O clima geral das revisões é que o processo histórico de descontextualização das identidades e
de universalização das práticas sociais é muito menos homogéneo e inequívoco do que antes se pensou, já
que com ele concorrem velhos e novos processos de recontextualização e de particularização das
identidades e das práticas. Eis algumas das revisões. A propósito da reemergência da etnicidade, do
racismo, do sexismo e religiosidade, fala-se do novo “primordialismo”, do regresso da solidariedade
mecânica, do direito às raízes. A secularização de que falava Weber, é confrontada não apenas com o
fundamentalismo religioso, mas também com o facto de os factores que tradicionalmente foram tidos
como motores da secularização, como por exemplo, o liberalismo e a democracia, se apresentarem hoje
em discursos e práticas muito próximos dos que são próprios do fundamentalismo religioso e de a sua
eficácia depender da incomensurabilidade e da opacidade recíprocas entre os princípios absolutos e as
práticas realistas típicas da adesão religiosa. Por outro lado, a base étnica das nações modernas torna-se
cada vez mais evidente e o Estado-Nação, longe de ser uma entidade estável, natural, começa a ser visto
como a condensação temporária dos movimentos que verdadeiramente caracterizam a modernidade
política: Estados em busca de nações e nações em busca de Estados. Portugal, é possivelmente o único
Estado-Nação uni-étnico da Europa e está a deixar de sê-lo à medida que aumentam a imigração africana
e asiática e o fluxo de turistas residentes, reformados da vida activa, vindos da Europa do Norte ou
mesmo do Japão. Por sua vez, tal como o Estado nacional, a cultura nacional é confrontada com pressões
contraditórias.
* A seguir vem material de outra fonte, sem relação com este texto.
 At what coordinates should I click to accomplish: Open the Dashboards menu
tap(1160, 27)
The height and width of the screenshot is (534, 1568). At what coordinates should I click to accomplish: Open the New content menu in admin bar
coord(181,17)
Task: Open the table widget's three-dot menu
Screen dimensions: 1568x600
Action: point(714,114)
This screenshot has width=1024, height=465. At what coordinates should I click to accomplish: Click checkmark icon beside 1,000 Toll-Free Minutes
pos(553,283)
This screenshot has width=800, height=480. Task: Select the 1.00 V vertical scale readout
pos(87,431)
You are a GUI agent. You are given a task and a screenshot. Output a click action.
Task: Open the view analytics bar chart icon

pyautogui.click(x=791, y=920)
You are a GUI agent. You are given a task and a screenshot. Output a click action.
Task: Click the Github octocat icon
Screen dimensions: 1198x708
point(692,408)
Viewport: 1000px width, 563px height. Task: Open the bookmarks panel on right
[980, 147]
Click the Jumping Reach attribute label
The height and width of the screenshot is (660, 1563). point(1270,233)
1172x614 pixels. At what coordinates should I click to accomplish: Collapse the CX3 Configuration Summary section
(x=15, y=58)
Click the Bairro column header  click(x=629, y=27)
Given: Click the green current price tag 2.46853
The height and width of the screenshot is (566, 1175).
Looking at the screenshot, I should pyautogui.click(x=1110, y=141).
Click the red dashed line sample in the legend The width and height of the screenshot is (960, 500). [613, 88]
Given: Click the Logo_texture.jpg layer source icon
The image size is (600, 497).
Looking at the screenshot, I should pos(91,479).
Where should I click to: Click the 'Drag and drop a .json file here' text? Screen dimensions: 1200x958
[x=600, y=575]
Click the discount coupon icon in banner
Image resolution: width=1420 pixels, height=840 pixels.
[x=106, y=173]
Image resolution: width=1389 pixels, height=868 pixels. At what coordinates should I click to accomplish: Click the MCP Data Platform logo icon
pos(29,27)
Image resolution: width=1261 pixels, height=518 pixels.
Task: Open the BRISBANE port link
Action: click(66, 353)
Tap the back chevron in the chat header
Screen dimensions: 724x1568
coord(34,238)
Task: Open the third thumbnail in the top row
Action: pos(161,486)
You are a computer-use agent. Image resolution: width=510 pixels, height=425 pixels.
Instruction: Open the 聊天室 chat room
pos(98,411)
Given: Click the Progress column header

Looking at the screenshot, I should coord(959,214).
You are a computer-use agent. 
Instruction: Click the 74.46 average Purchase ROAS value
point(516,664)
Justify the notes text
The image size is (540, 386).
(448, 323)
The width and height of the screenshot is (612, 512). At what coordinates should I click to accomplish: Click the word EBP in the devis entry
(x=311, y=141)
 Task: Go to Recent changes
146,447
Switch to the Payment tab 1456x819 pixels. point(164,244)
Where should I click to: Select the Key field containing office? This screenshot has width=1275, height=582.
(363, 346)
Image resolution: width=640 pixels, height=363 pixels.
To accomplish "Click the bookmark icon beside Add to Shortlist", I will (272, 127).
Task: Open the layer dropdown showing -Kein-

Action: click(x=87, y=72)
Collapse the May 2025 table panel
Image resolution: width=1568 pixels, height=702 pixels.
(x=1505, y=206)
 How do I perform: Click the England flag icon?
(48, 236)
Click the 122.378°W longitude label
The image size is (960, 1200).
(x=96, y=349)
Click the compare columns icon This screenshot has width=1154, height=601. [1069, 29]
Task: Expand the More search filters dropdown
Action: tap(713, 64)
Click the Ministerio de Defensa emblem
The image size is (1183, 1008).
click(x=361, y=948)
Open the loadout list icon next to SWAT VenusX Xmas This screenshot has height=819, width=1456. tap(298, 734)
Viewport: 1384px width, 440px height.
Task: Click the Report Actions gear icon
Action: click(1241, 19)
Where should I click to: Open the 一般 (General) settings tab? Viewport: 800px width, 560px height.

De um lado, a cultura global (consumismo; Holywood, disco sound, fast food, cultura
comercial, João Baião e mass media globais); do outro, as culturas locais (movimentos comunitários
indígenas, afirmação de direitos ancestrais de línguas e culturas até agora marginalizadas) e as culturas
regionais (por exemplo, na India, na Itália e, entre nós, a emergência do regionalismo nortenho).